Task goal.
From the entries below, copy each line in which the word "Stendal" occurs.

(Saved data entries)

.....

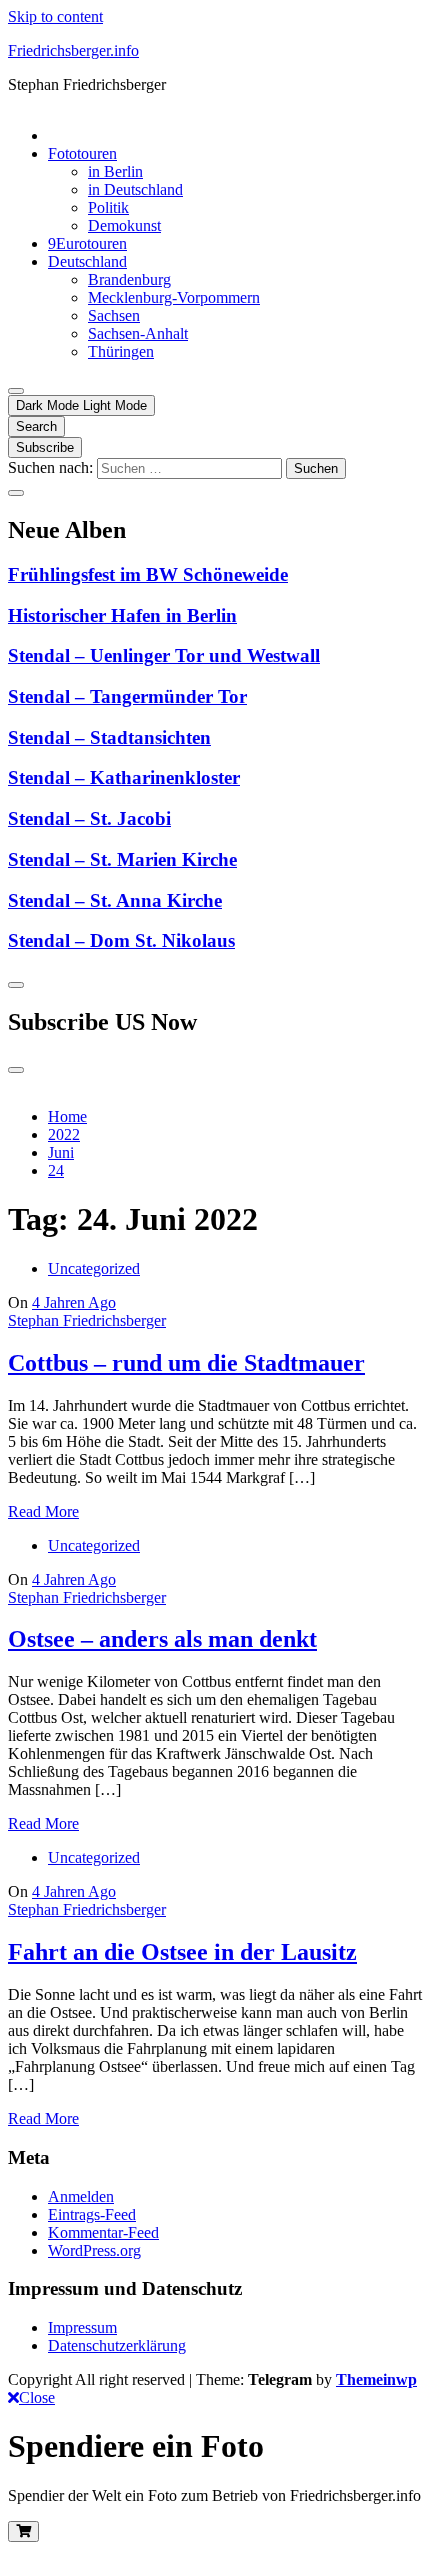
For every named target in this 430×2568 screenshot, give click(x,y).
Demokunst (124, 225)
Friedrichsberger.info (73, 50)
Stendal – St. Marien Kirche (122, 859)
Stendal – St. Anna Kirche (115, 900)
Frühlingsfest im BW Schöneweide (148, 574)
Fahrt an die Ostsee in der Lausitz (182, 1952)
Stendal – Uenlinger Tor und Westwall (164, 655)
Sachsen (114, 315)
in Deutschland (135, 189)
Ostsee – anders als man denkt (162, 1639)
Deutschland (87, 261)
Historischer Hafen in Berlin (122, 615)
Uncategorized (94, 1268)
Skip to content (55, 16)
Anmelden (81, 2196)
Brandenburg (129, 279)
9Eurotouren (87, 243)
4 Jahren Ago (74, 1302)
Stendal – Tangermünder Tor (127, 696)
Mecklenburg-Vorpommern (174, 297)
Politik (108, 207)
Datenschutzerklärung (117, 2345)
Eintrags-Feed (92, 2214)
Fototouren (82, 153)
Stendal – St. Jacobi (89, 818)
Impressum (82, 2327)
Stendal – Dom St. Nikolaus (121, 940)
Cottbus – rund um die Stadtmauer (186, 1363)
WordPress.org (94, 2250)
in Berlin (115, 171)
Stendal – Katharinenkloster (124, 777)
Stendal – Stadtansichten (109, 737)
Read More (43, 1511)
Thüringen (121, 351)
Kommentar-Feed (103, 2232)
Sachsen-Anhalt (138, 333)
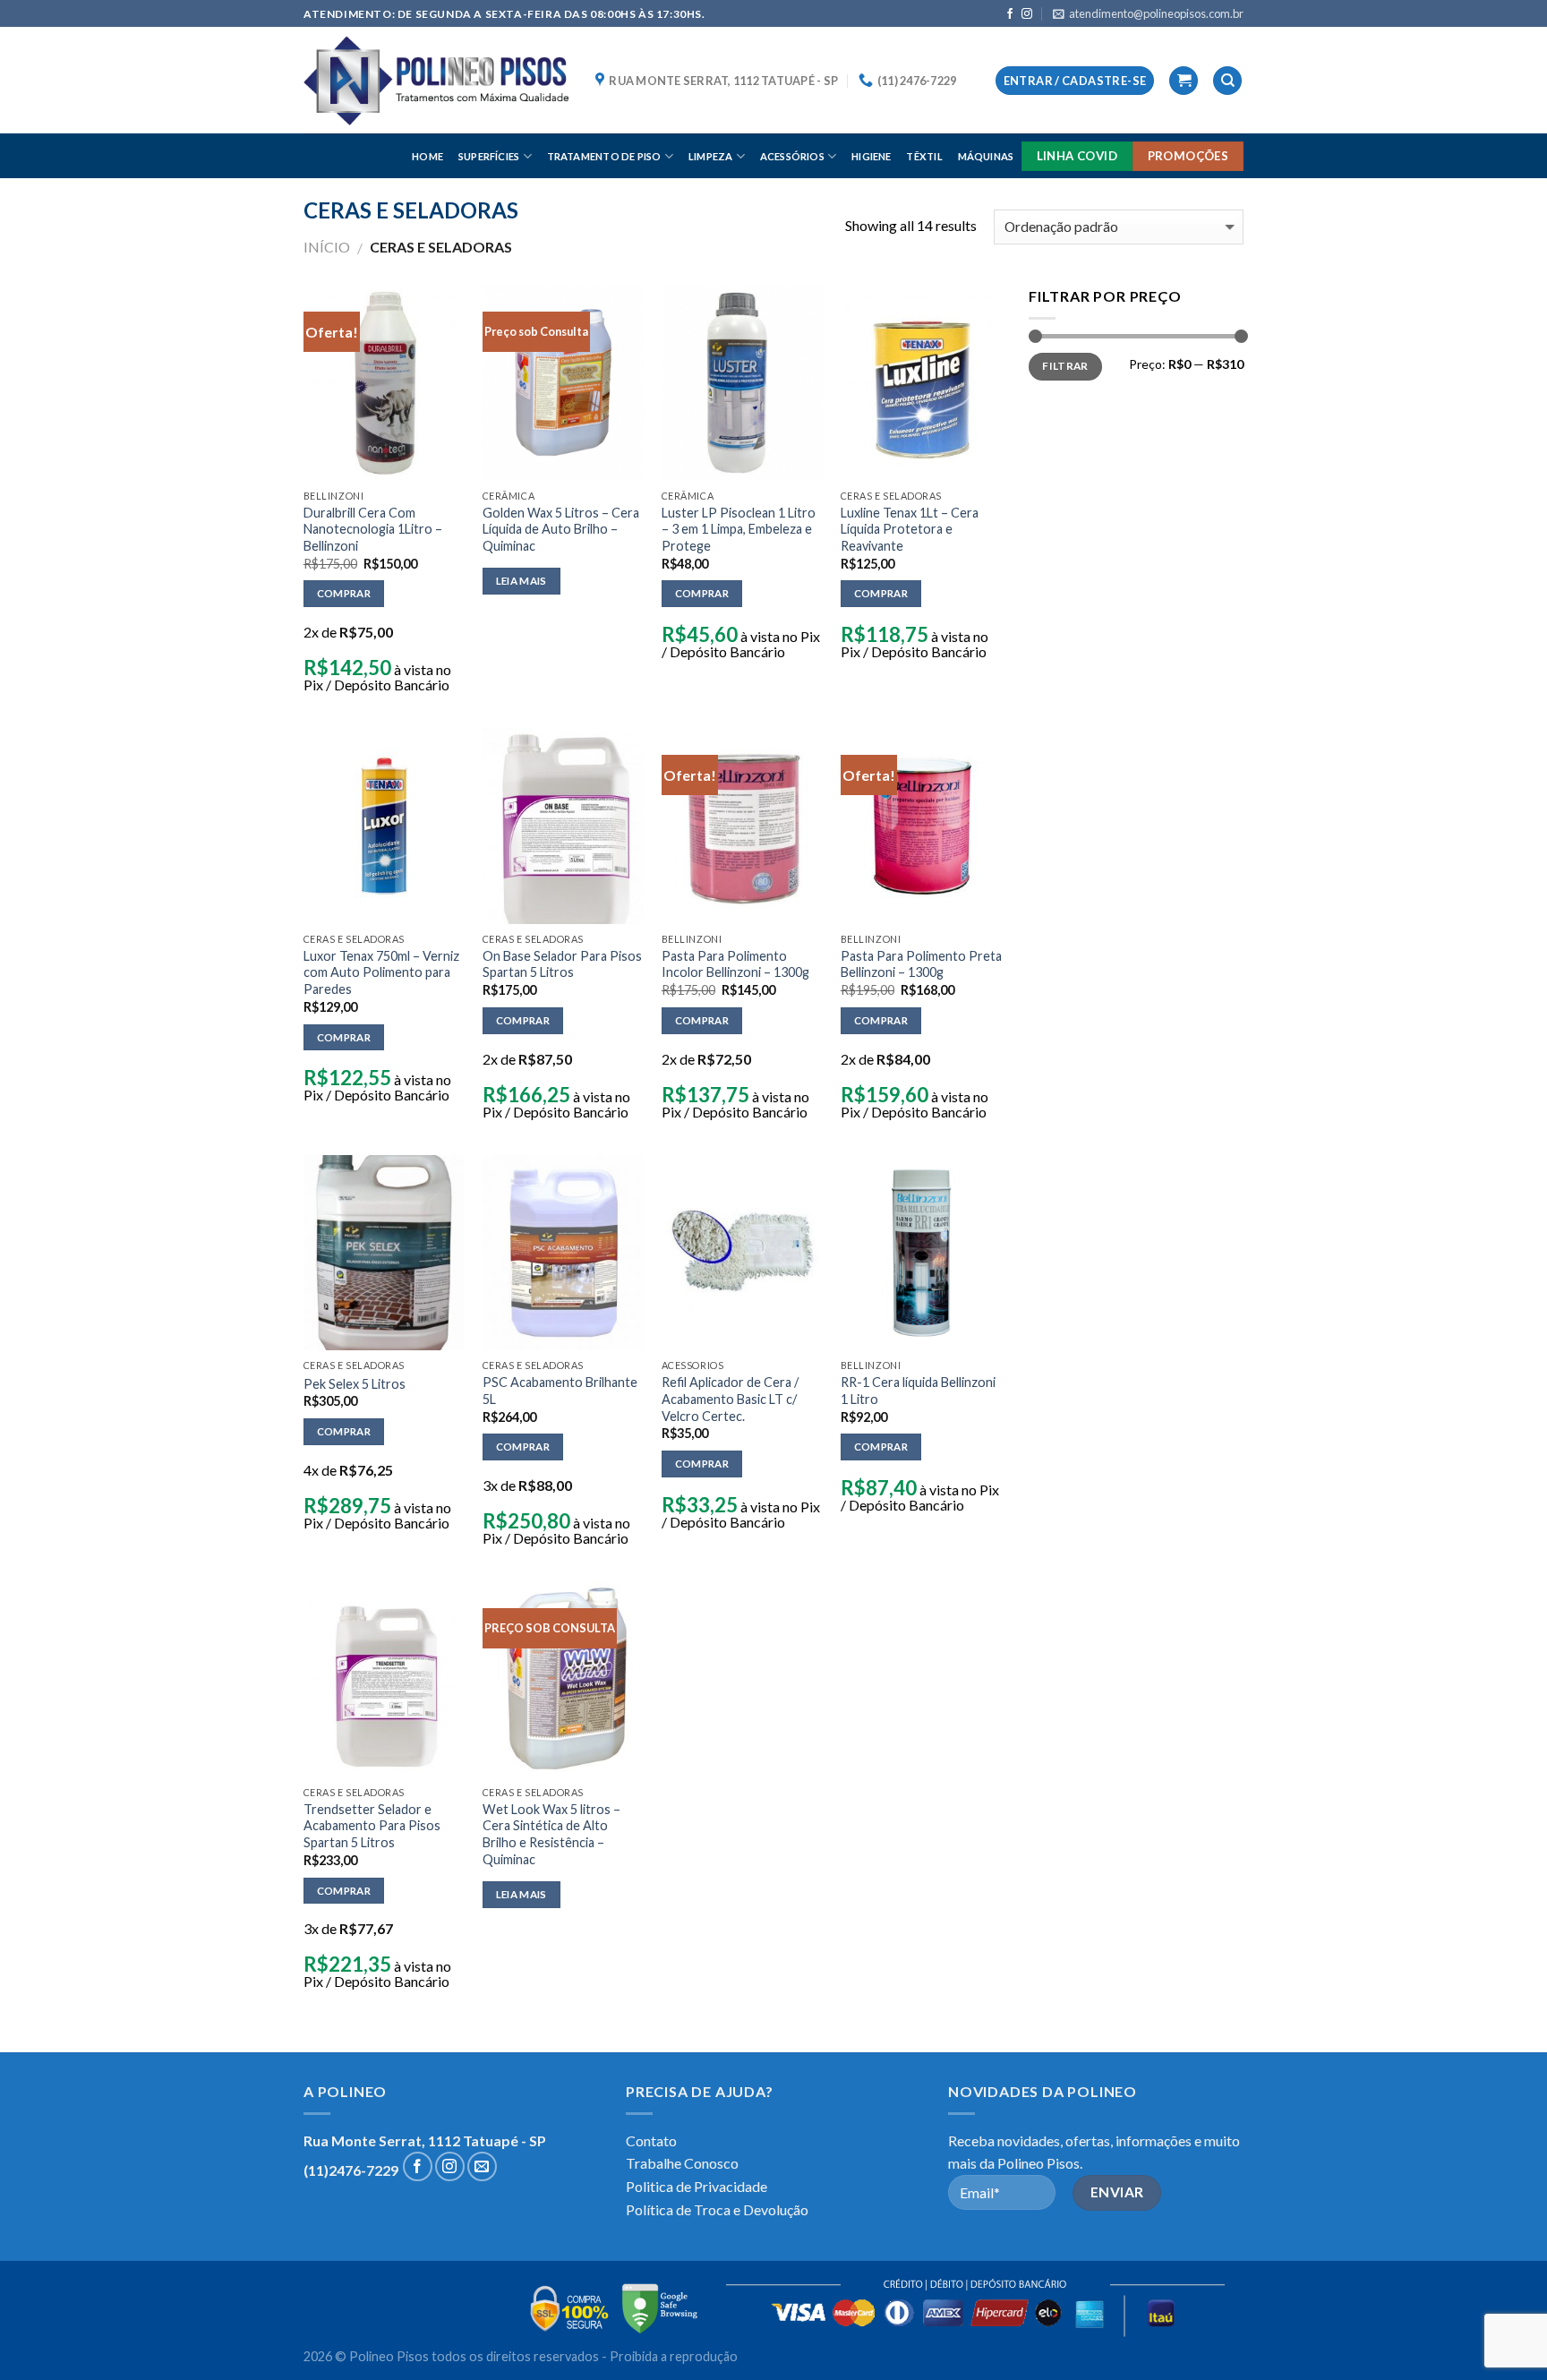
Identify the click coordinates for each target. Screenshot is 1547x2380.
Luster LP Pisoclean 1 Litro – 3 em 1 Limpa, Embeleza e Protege (739, 529)
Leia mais (521, 580)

.....

Response box.
Stendal – St. Marien Kirche (122, 859)
Stendal – St. Anna Kirche (115, 900)
Stendal – Uenlinger Tor und Westwall (164, 655)
Stendal – Tangermünder Tor (127, 696)
Stendal – St. Jacobi (89, 818)
Stendal – Dom St. Nikolaus (121, 940)
Stendal – Katharinenkloster (124, 777)
Stendal – Stadtansichten (109, 737)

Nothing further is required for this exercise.